Four approaches to Data and AI for Good in literature
Because Data and AI for Good initiatives have grown beyond a mere slogan, a budding literature has emerged to address them as more than just a disparate collection of technical applications. Here we discuss key arguments in this literature. We do not discuss the content of technical papers or project reports that align themselves with the initiatives. Detailed examination of this ever-increasing technical literature would be futile for our purposes because the inclusion and exclusion of any single project into the Data and AI for Good initiatives is an outcome of the initiatives themselves. The review therefore adopts the same strategy as some recent reviews of ICT4D literature, which only consider papers that identify themselves as part of ICT4D rather than any paper that considers ICT in developing countries (e.g. Walsham, 2017). While retroactive classificatory surveys like Shi et al. (2020) and Cowls et al. (2021) have value in mapping what is being done in the initiatives, they also promote Data and AI for Good as a unique field of applications.
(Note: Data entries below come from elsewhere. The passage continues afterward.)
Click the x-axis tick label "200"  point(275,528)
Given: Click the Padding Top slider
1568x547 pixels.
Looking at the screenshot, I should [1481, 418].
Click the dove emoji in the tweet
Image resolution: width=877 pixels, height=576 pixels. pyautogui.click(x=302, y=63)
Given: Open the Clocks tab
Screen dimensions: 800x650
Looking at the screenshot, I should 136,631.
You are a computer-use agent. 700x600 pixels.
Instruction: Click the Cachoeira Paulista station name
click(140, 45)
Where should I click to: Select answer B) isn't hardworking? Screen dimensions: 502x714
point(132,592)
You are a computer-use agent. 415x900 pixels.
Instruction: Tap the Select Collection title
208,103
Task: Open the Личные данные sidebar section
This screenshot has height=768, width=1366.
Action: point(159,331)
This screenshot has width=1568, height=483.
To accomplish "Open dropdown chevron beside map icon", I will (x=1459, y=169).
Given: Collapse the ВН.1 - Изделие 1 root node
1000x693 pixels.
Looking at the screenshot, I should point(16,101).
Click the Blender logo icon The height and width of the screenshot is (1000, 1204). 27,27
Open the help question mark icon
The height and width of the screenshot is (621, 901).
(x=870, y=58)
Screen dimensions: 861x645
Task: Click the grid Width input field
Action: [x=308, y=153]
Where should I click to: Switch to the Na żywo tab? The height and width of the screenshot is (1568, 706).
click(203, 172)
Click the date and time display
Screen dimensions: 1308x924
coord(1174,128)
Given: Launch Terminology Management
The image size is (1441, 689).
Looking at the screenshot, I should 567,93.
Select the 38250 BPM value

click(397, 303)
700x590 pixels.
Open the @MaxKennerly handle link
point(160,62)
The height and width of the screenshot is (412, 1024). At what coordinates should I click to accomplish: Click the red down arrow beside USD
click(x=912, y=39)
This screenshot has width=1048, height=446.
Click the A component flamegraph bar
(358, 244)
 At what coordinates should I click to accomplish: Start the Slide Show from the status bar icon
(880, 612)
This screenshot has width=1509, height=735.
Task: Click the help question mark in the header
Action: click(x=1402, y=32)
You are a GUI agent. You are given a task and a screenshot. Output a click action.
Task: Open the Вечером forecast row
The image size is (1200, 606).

In Table 2, we distinguish four varieties of literature that have so far emerged to address Data and AI for Good initiatives. These approaches show that researchers are taking a variety of positions towards the initiatives and that a research debate is clearly emerging on the topic. The literature was collected by searching key scientific publication databases with all variants and abbreviations of Data and AI for Good initiatives and manually searching literature from key journals. We organise them according to whether they are prescriptive or descriptive in nature, and whether they are grounded in the analysis of Data and AI for Good itself or link them to wider theoretical debates in social sciences and humanities. This classificatory strategy tries to concentrate on the meta-level perspective of how the literature relates itself to the emerging Data and AI for Good initiatives rather than surveying their substantive contributions.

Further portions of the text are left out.